Puede decirse que esta problematización del tiempo cronológico, intervenido por lo intempestivo, depende de un grado muy superior de intensidad, entendido como diferencia respecto del tiempo historicista homogéneo. Y en ambos casos, hay referencias que remiten a experiencias propias de religiones —y en ambos casos, religiones periclitadas para quienes las invocan, por lo que esas experiencias quedan en un terreno sumamente incierto. Para Warburg, desde el mundo de los dioses paganos, la intensidad será la del pathos, que introduce intempestivamente lo dionisíaco (“la entrega orgiástica”) en un transcurso apolíneo (“la contemplación reflexiva”12); para Benjamin, en cambio, desde la teología13 judía, este cambio cualitativo en el tiempo se produce por un relampagueo mesiánico, producto de la “fuerza mesiánica débil”, pero fuerza al fin, que permite hacer estallar el continuum de la historia. (“El presente como tiempo-ahora, en el que se han metido esparciéndose astillas del mesiánico”14). No cabe en este momento hacer justicia ni a la noción de tiempo de Warburg ni a la de Benjamin; ambas han sido objeto ya de un número abrumador de lecturas, muchas de ellas interesantes. Tampoco enumerar las diferencias específicas. Sólo cabe destacar aquí los puntos de coincidencia, esta irrupción o interrupción de una secuencia temporal producida por una intensidad en cada caso distinta, pero vinculada a una experiencia que podría llamarse epifánica. Y, entonces, la producción de una lectura “a contrapelo” de la historia15.
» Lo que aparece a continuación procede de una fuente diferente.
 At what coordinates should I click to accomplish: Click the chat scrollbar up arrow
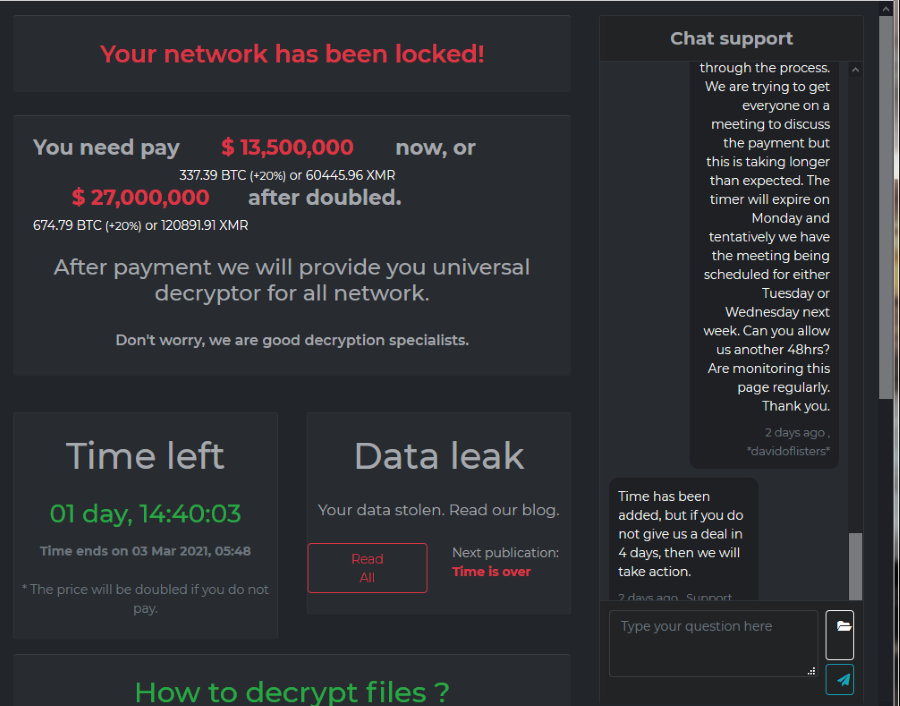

La clave de la oposición de quienes estaban más próximos a ambos autores no coincide en cuanto a argumentos —tácitos en el caso de Gombrich y Panofsky, explícitos en el de Adorno. No podrían coincidir, ya que se trata de mundos intelectuales muy diversos, uno el del Instituto Warburg (en Hamburgo y luego en Londres), otro el del Instituto de en Ciencias Sociales, en Nueva York, encabezado por Horkheimer y Adorno. Sin embargo, en ambos casos existe el intento de alinear un pensamiento “horripilante” a visiones más aceptables en un mundo intelectual y académico del momento, con arreglo al instrumental teórico tenido en cada caso como “correcto”; más aún, cuando ambos círculos intelectuales estaban consolidándose en un campo de oposiciones sumamente marcadas16. En ambos casos, la “intuición fundamental”, tanto de Warburg como de Benjamin, termina por ser desconocida o disminuida, y se tiende a reducir su capacidad disruptiva, reduciéndola a lo conocido y considerándola una transgresión metodológica... o, en palabras de Adorno a Benjamin, “una tendencia supersticiosa a atribuir a una mera enumeración material un poder de iluminación que en realidad sólo pertenece a la construcción teórica, no a alusiones pragmáticas”. “¿Puede acaso”, se pregunta Adorno, “semejante material esperar pacientemente una interpretación teórica sin consumirse en su propia aura?”17.